Data under study:
:::::
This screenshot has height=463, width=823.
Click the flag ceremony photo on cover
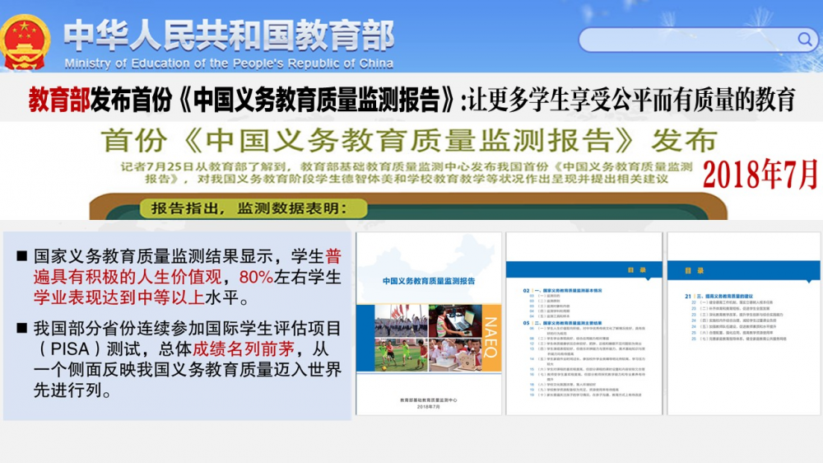(x=400, y=321)
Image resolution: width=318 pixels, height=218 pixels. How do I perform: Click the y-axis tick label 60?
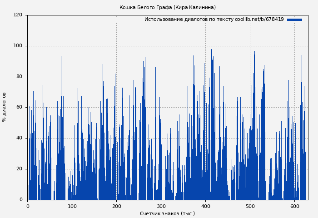tap(19, 107)
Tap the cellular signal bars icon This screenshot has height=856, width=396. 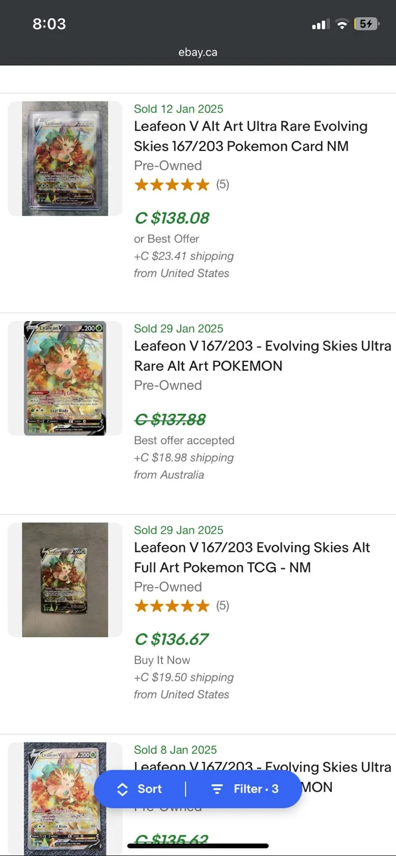319,24
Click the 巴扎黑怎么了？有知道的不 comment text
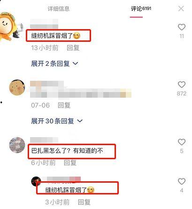192x209 pixels. pyautogui.click(x=67, y=151)
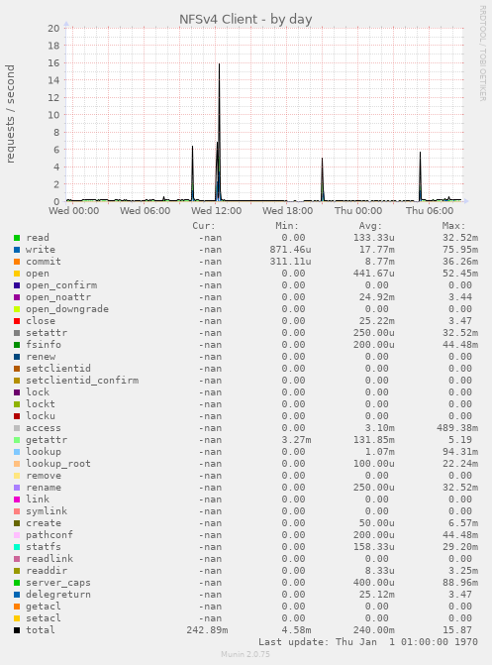
Task: Click the requests / second axis label
Action: point(10,114)
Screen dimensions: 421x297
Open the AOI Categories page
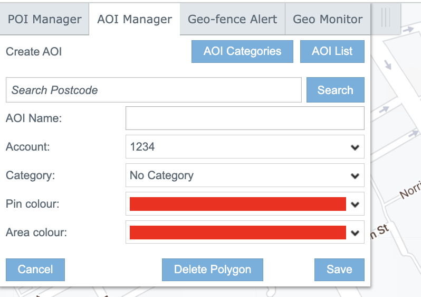(242, 52)
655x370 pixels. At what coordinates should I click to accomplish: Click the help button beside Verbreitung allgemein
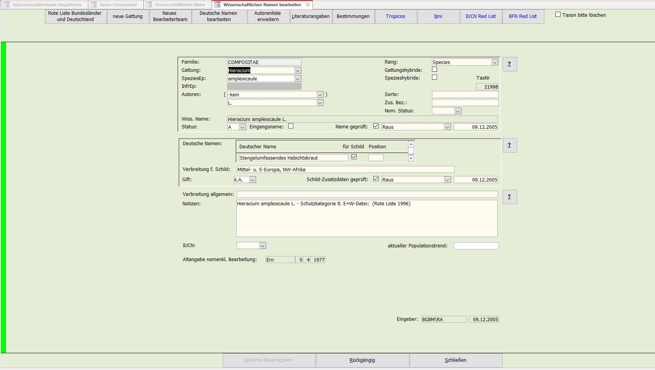click(x=509, y=197)
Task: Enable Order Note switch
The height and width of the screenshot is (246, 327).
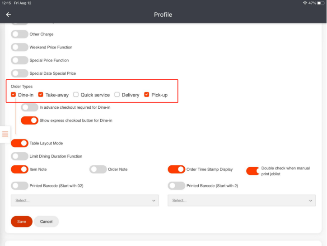Action: pyautogui.click(x=98, y=169)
:::::
Exercise goal:
Nothing but the lines from the one containing "Screen dimensions: 421x297" through the last line of the material may appear in the answer, transcribed exactly and with no pictures.

Task response:
Screen dimensions: 421x297
Open the AOI Categories page
(242, 52)
655x370 pixels. At what coordinates should I click to accomplish: Click the help button beside Verbreitung allgemein
click(x=509, y=197)
Task: Enable Order Note switch
The height and width of the screenshot is (246, 327).
Action: pyautogui.click(x=98, y=169)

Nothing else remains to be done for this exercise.